#### What you are asked to do:
Beginning with the line below that contains "Where should I click to: Click" and ending with the line that contains "Task: Focus the Search by Order Number field", copy every line exactly. Copy nothing else.
BEGIN Record extracts
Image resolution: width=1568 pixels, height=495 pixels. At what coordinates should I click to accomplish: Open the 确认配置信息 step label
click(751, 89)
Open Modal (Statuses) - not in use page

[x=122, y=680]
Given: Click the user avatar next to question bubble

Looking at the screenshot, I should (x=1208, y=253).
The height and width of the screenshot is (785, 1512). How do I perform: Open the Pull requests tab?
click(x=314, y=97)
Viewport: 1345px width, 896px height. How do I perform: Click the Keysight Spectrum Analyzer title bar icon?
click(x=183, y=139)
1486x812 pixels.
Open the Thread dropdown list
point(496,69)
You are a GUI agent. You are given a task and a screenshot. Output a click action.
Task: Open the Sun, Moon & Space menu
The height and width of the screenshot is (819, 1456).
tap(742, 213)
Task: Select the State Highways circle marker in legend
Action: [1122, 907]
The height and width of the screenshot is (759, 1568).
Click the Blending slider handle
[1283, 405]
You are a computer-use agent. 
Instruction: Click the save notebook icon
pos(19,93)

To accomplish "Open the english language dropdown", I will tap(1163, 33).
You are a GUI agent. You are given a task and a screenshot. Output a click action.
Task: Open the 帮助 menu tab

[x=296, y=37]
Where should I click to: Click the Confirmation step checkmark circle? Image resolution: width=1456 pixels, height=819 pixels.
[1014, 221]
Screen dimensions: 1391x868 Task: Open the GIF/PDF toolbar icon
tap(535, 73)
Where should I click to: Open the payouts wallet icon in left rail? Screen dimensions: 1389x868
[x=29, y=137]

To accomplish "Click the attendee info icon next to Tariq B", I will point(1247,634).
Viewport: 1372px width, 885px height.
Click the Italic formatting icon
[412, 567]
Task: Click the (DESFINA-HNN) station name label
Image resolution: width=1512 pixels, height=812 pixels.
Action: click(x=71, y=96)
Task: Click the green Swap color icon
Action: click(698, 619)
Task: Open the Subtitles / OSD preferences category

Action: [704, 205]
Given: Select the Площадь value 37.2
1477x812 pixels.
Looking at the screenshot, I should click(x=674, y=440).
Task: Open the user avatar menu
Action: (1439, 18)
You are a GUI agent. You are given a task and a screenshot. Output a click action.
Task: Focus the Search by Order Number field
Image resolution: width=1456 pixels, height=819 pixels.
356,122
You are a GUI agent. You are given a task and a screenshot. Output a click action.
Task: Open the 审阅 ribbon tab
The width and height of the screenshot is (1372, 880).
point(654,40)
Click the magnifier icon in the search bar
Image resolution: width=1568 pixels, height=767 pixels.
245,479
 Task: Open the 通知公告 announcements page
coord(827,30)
END Record extracts
#### The completed task:
Where should I click to: Click the Confirmation step checkmark circle? Image resolution: width=1456 pixels, height=819 pixels.
[1014, 221]
Screen dimensions: 1391x868 Task: Open the GIF/PDF toolbar icon
tap(535, 73)
Where should I click to: Open the payouts wallet icon in left rail? Screen dimensions: 1389x868
[x=29, y=137]

To accomplish "Click the attendee info icon next to Tariq B", I will point(1247,634).
Viewport: 1372px width, 885px height.
Click the Italic formatting icon
[412, 567]
Task: Click the (DESFINA-HNN) station name label
Image resolution: width=1512 pixels, height=812 pixels.
Action: click(x=71, y=96)
Task: Click the green Swap color icon
Action: click(698, 619)
Task: Open the Subtitles / OSD preferences category

Action: [704, 205]
Given: Select the Площадь value 37.2
1477x812 pixels.
Looking at the screenshot, I should click(x=674, y=440).
Task: Open the user avatar menu
Action: (1439, 18)
You are a GUI agent. You are given a task and a screenshot. Output a click action.
Task: Focus the Search by Order Number field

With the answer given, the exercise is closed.